SET PROBLEM A -
Reproduce the lines of the listing starting at the line containing "You are a computer-use" and ending at the end of the listing, leaving out any pictures.

[Start of DOCUMENT PASSAGE]

# Pics of Holiday decorations/trees?



## deelady (Dec 14, 2008)

*Pics of your Holiday decorations/trees?*

I just finished posting some pics in the members photos and it made me think of starting this thread for everyone to share any Holiday decorating/holidays tree pics...all I have up is my tree and a wreath on the door but here is mine none the less! Anyone else wanna share....?


----------



## suziquzie (Dec 14, 2008)

LOL I was thinking the same thing earlier... about starting a show your tree thread...
I'll have to do it tomorrow, somehow the camera battery is dead and nobody put the other on the charger last time. 
DUH!


----------



## middie (Dec 14, 2008)

Here's my tree. The color is off cause I had to turn the flash off otherwise you can't see the tree very well.


----------



## deelady (Dec 14, 2008)

Awww very pretty! I was trying to get my lights to show up better but it just wasn't happening! 

Keep em coming!!


----------



## middie (Dec 14, 2008)

That's why I turned the flash off lol


----------



## DietitianInTraining (Dec 14, 2008)

Here's ours!


----------



## middie (Dec 14, 2008)

Oh that's so pretty BC


----------



## deelady (Dec 15, 2008)

Thanks Beginner chef! That looks like a pretty big tree!


----------



## lifesaver (Dec 15, 2008)

they are all very pretty


----------



## pdswife (Dec 15, 2008)

We didn't do a tree this year but I'll try to take a photo of my snowmen later on this afternoon.


----------



## lifesaver (Dec 15, 2008)

i would like to put up a christmas tree but we have 5 cats in the house that spend the night playing and chasing each other thoughout the frontroom and would more than likely use the tree as a climbing post like they did about three years ago.


----------



## LadyCook61 (Dec 15, 2008)

lifesaver said:


> i would like to put up a christmas tree but we have 5 cats in the house that spend the night playing and chasing each other thoughout the frontroom and would more than likely use the tree as a climbing post like they did about three years ago.


 I have 5 cats too !  I have not put a tree up in years, it doesn't bother me that it is not up.  2 of the furbabies are 9 months old , and really chase each other etc.


----------



## lifesaver (Dec 15, 2008)




----------



## sattie (Dec 15, 2008)

Pretty trees for those that have posted so far.... I stopped putting up a tree several years ago.


----------



## lifesaver (Dec 15, 2008)

But you put a tree up on your avatar...You did put that up didn't you?  IT IS CUTE THOUGH!


----------



## QSis (Dec 15, 2008)

I don't have a tree, but I have a lot of decorations and gifts around, so I don't miss one.

Here's a picture of a four-foot Santa that my brother found next to the dumpster after Christmas, a couple of years ago. Absolutely pristine condition!  (my neighbors toss out the darndest things).  We rescued him.

He looks out my front door.

Lee


----------



## deelady (Dec 15, 2008)

I can't believe someone would just throw that away!! How foolish! They could have at least sold it on craigslist or ebay...very easily I'm sure!

I remember our cats always climbing up the tree and as well several times getting stuck!! Crazy cats! Gotta love em!

[End of DOCUMENT PASSAGE]
[Start of MATERIAL TO PROCESS]

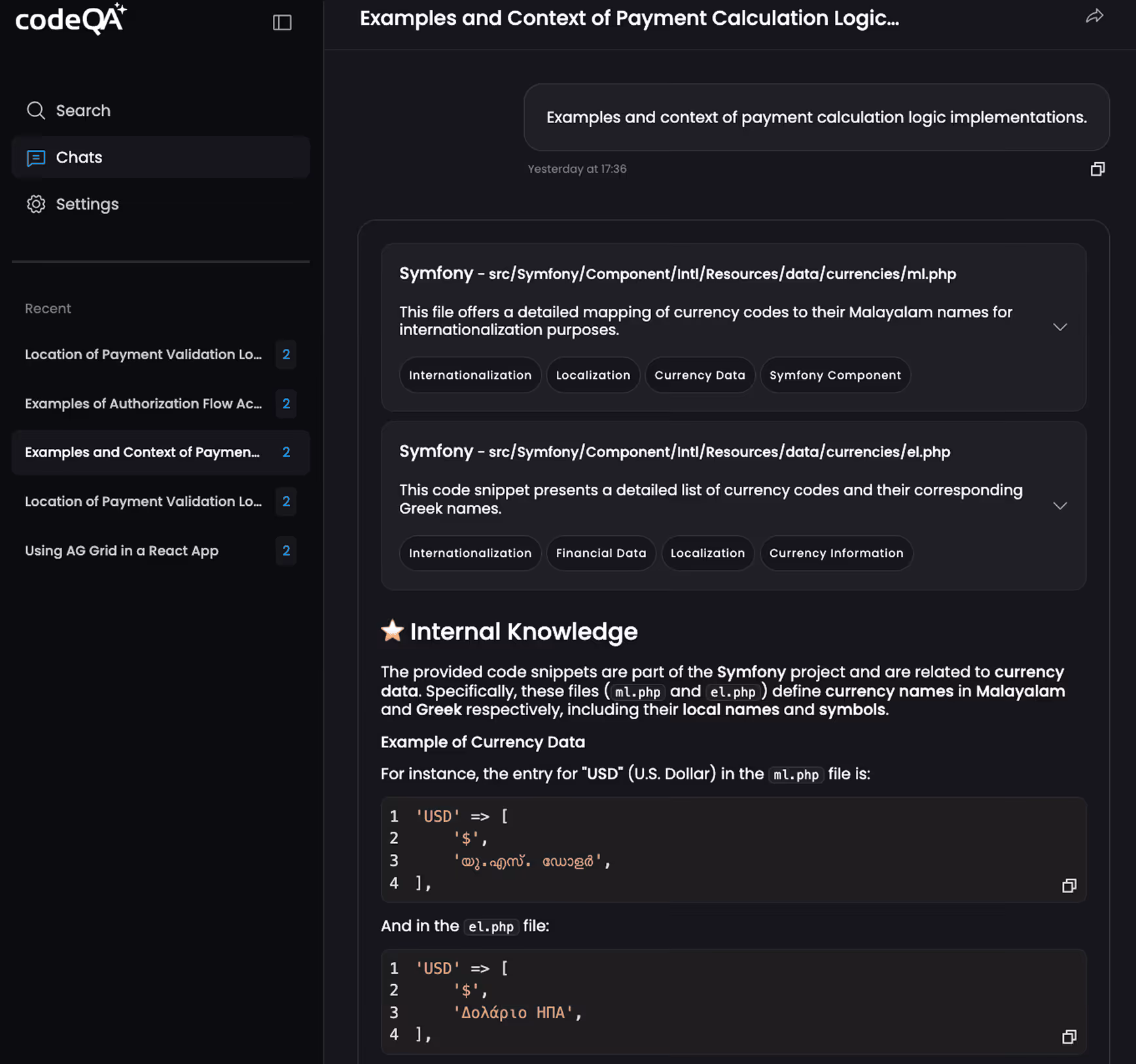Click the "Currency Information" tag

coord(836,553)
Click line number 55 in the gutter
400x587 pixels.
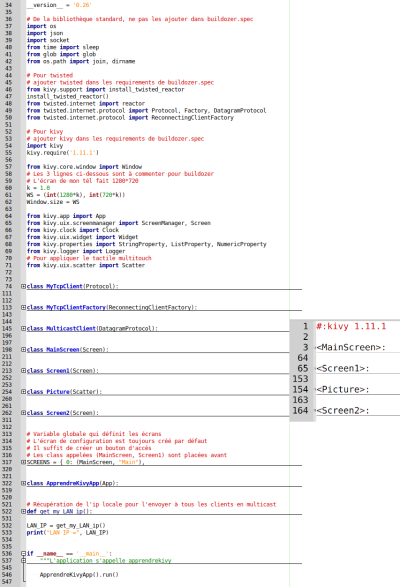pyautogui.click(x=9, y=153)
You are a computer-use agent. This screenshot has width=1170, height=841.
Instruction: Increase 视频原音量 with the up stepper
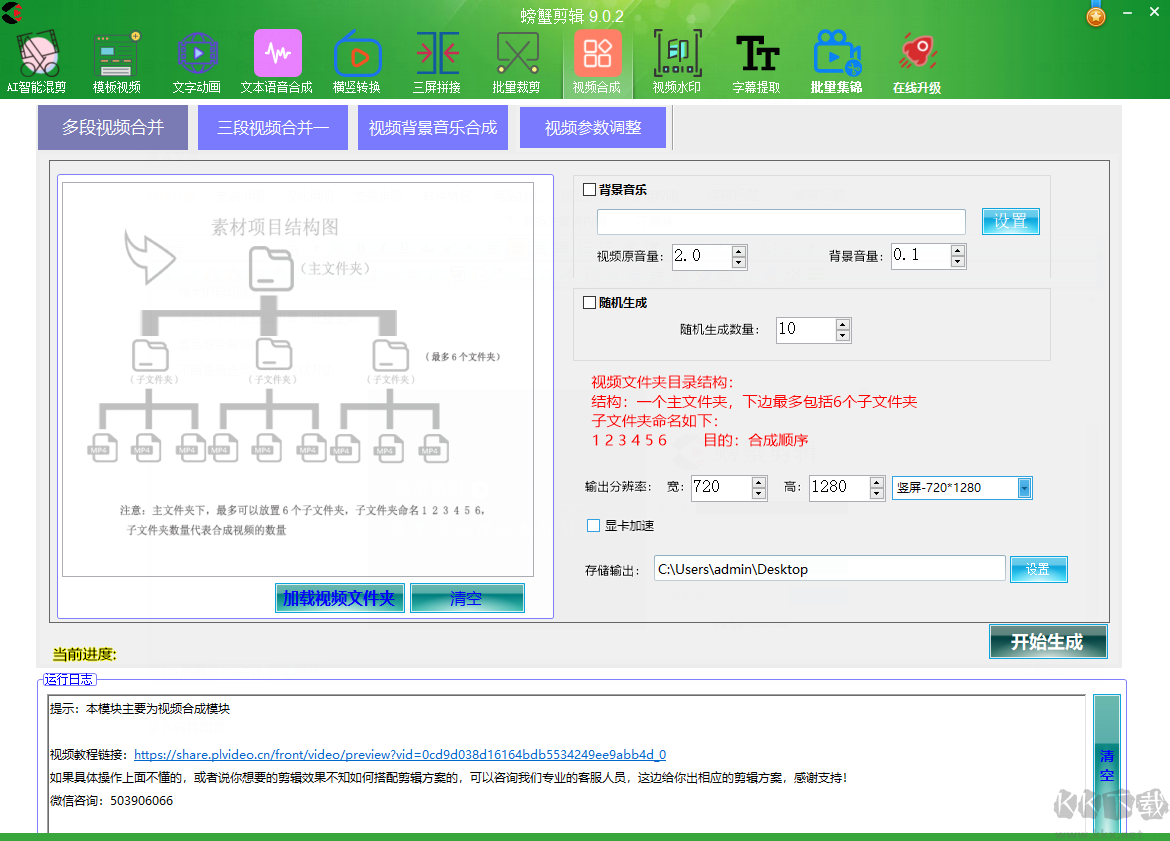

[End of MATERIAL TO PROCESS]

SET PROBLEM B -
Write out the passage of the holiday decorations thread starting at "I have 5 cats" and ending at "each other etc.".

OUTPUT A -
You are a computer-use agent. This screenshot has width=1170, height=841.
Instruction: Increase 视频原音量 with the up stepper

OUTPUT B -
I have 5 cats too !  I have not put a tree up in years, it doesn't bother me that it is not up.  2 of the furbabies are 9 months old , and really chase each other etc.